DATA FOR THIS EXERCISE:

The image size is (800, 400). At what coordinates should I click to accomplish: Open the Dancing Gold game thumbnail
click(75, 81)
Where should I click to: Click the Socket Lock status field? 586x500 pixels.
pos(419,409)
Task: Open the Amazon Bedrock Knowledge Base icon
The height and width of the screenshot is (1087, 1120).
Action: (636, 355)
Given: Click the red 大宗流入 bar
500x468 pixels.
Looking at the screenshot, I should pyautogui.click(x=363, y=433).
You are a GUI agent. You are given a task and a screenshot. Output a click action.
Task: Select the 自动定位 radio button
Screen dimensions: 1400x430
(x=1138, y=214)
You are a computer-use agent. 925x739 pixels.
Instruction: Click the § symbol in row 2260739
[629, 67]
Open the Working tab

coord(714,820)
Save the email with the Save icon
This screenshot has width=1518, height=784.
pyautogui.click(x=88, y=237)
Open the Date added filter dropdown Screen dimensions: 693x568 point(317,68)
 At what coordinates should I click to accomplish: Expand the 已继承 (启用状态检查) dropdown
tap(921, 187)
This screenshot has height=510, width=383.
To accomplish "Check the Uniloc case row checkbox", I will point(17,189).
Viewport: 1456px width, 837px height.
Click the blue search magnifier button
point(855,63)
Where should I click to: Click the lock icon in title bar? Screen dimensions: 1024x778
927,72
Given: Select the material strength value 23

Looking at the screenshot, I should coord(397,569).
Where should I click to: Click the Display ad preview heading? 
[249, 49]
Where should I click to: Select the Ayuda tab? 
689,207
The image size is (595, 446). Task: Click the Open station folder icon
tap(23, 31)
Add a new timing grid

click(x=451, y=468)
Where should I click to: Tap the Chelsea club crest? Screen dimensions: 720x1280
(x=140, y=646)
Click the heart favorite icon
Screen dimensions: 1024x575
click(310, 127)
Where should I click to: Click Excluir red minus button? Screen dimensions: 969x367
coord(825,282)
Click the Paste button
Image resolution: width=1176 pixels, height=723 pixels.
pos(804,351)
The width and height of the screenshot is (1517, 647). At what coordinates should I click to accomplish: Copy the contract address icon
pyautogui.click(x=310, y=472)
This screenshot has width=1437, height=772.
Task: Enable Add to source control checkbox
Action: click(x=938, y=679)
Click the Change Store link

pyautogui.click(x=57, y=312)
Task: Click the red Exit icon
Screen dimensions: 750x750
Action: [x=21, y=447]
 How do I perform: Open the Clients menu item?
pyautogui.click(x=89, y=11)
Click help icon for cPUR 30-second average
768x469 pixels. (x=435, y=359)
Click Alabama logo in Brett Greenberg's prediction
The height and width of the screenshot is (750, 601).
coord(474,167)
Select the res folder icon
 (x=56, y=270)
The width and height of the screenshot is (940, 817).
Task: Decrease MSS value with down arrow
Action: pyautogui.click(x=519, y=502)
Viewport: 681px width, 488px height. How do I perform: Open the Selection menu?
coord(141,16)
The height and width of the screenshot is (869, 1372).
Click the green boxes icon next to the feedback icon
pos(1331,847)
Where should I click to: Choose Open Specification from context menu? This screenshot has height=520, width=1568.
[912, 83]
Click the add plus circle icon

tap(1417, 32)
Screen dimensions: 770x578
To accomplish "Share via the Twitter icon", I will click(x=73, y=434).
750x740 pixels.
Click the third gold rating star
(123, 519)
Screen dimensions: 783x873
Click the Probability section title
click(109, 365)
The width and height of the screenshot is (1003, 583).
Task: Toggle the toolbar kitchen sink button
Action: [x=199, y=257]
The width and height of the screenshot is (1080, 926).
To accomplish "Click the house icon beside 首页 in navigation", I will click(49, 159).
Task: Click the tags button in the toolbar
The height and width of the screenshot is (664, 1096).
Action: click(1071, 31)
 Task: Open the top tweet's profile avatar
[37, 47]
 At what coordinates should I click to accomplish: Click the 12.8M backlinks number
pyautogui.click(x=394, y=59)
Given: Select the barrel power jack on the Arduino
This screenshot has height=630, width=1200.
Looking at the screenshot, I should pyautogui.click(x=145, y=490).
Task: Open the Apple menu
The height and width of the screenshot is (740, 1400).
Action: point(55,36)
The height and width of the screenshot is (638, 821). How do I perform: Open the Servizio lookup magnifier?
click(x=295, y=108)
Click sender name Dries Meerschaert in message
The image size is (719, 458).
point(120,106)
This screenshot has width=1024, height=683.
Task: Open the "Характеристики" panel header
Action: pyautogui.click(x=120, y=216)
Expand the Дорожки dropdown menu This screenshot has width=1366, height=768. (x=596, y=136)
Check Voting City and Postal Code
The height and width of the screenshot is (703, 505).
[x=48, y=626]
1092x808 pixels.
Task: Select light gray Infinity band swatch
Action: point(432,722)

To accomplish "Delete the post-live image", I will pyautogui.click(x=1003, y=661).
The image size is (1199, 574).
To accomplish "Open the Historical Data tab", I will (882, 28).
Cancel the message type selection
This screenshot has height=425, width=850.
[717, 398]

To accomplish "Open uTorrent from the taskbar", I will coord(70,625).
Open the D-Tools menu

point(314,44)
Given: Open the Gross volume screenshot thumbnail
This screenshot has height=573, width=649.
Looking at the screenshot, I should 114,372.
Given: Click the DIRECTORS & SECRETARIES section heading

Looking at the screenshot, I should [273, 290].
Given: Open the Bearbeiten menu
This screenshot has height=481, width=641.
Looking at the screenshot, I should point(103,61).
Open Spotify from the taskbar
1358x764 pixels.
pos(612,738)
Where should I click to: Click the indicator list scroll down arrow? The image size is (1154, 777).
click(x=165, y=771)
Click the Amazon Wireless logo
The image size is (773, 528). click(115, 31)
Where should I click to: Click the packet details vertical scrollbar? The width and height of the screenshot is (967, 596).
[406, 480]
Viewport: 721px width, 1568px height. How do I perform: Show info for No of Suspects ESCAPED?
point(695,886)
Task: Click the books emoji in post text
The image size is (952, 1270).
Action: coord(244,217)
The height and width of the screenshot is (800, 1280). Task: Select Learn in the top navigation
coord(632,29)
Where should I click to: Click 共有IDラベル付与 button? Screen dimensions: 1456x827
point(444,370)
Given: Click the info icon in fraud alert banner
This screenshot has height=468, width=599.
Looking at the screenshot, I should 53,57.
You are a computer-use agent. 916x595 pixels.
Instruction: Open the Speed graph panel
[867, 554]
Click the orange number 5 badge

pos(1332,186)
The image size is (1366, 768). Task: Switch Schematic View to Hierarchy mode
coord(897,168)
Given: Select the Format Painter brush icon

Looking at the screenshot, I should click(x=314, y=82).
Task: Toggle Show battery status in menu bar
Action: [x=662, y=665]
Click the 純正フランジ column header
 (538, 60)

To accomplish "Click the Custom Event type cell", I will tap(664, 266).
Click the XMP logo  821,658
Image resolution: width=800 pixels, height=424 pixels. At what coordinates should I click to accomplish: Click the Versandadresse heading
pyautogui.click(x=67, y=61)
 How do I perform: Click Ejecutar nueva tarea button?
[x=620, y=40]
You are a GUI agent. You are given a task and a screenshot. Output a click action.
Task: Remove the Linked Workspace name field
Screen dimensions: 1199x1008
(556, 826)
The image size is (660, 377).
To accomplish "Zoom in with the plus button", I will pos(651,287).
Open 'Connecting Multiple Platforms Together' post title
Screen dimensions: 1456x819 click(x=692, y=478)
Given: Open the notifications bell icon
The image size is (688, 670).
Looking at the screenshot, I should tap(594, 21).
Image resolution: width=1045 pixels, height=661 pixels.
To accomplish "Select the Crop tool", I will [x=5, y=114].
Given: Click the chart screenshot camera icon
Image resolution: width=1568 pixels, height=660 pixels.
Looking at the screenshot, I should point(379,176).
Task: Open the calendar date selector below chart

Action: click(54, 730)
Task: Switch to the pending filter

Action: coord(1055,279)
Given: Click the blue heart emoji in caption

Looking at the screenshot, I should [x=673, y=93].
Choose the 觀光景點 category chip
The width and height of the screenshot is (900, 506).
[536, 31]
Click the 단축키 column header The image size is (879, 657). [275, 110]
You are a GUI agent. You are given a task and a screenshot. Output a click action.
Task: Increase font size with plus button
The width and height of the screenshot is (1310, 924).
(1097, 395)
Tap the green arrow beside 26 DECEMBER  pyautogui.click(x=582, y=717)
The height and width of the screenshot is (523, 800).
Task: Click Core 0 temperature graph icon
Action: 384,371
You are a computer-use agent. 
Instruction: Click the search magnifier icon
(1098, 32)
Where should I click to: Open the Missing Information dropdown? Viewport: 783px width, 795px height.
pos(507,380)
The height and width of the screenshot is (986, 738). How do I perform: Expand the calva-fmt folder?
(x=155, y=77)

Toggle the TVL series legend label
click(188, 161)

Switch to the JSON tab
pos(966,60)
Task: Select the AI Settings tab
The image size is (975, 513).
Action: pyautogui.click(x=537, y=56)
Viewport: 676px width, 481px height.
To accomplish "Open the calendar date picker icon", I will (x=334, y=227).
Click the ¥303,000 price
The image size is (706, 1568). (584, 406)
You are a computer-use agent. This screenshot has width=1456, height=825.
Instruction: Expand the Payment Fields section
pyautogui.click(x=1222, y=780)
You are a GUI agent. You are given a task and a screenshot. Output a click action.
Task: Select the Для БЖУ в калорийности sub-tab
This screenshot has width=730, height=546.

WORK REQUEST: In the records, which lines mention the word "computer"? Copy those lines.

RESULT OF THIS EXERCISE:
You are a computer-use agent. 925x739 pixels.
You are a computer-use agent. 916x595 pixels.
You are a computer-use agent. 
You are a computer-use agent. This screenshot has width=1456, height=825.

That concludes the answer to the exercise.